A Conferência Episcopal Espanhola (CEE) anunciou hoje (27) que na próxima segunda-feira (30) vai acontecer uma Assembleia Plenária extraordinária “centrada na questão dos abusos sexuais cometidos por membros da Igreja”. A reunião abordará especialmente dois temas: por um lado, o “estudo e avaliação” do relatório apresentado hoje pelo Defensor do Povo sobre os abusos no seio da Igreja Católica; por outro lado, será determinada a decisão a tomar sobre “o pedido da sociedade de advogados Cremades & Calvo Sotelo para ampliar o prazo de entrega dos trabalhos que vem realizando em nome da conferência episcopal”.

A comunicação enviada aos meios de comunicação pela assessoria de imprensa da CEE diz que “os bispos participarão de forma on-line ou presencial”.

Relatório do Defensor do Povo

O Defensor do Povo da Espanha, Ángel Gabilondo, entregou hoje à presidente das Cortes Gerais, Francisca Armengol, o Relatório sobre os abusos sexuais no âmbito da Igreja Católica. Uma resposta necessária.

Trata-se de uma obra que é consequência da comissão aprovada em 10 de março de 2022 no Congresso dos Deputados. Consta de cerca de 800 páginas nas quais, além dos detalhes técnicos sobre a sua elaboração, são recolhidos depoimentos de 487 pessoas que reportam ter sofrido abusos, quase todos quando eram menores. Destas supostas vítimas, 84,17% são homens.

O resumo executivo do relatório diz que “pretender fazer uma estimativa do número de vítimas significaria ignorar o silêncio voluntário de muitas delas e ignorar aquelas que desapareceram como consequência da passagem do tempo”.

Além disso, é reconhecida a disparidade nos números oferecidos pelas diferentes fontes. Ainda assim, o Defensor do Povo diz que, segundo uma pesquisa incluída no relatório feita com mais de 8 mil pessoas, “o abuso sexual infantil cometido em ambiente religioso é um problema que afetou na Espanha 1,13% das pessoas adultas”.

Esta percentagem extrapolada significa que na Espanha haveria mais de 400 mil pessoas adultas que teriam sido vítimas de abusos no âmbito religioso em sentido amplo, o que implica que os perpetradores seriam também professores ou catequistas, entre outros, em paróquias, escolas ou acampamentos.

Também mostra que “a porcentagem de pessoas adultas vítimas de abusos cometidos por um padre ou religioso católico é inferior, 0,6%, valor semelhante ao encontrado em estudos feitos noutros países”. Esse percentual seria equivalente a cerca de 200 mil pessoas adultas.

Segundo esta pesquisa, a maioria dos que sofreram abusos seriam homens (64,6%). Por outro lado, verifica-se que “o fato de a prevalência diminuir em idades mais jovens indica uma tendência de queda em relação às décadas de 1960 e 1970, quando aconteceu o maior número de abusos”.

• [DADOS REGISTRADOS]:
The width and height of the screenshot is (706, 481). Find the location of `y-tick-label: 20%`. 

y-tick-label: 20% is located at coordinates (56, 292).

• [CONJUNTO DE TAREFAS]:
**A)** Por favor, liste todas as porcentagens que aparecem no texto sobre os abusos na Igreja espanhola.
**B)** Prossiga com o texto sobre os abusos na Igreja espanhola a partir do ponto em que ele termina.

• [RESPOSTAS DAS TAREFAS]:
**A)** 84,17%; 1,13%; 0,6%; 64,6%

**B)**
Celibato e sacralidade do sacerdócio

Para o Defensor do Povo, os dados da pesquisa confirmam que “os casos registrados oficialmente” por diferentes organismos, desde as dioceses ao jornal El País, “não representam mais do que uma pequena parte de uma realidade muito mais ampla”.

O relatório diz que o clericalismo, “a sacralização da figura do sacerdote como representante de Deus na Terra” e “a assunção problemática da sexualidade” estão entre os fatores que levaram aos abusos.

Também aponta como fatores de risco específicos “o celibato obrigatório, a prática da administração da penitência e uma certa visão da sexualidade”.

“Reforma institucional” da Igreja

O relatório feito pelo Defensor do Povo inclui uma série de recomendações, dirigidas majoritariamente aos legisladores e ao Poder Executivo, mas que também desafiam a Igreja Católica.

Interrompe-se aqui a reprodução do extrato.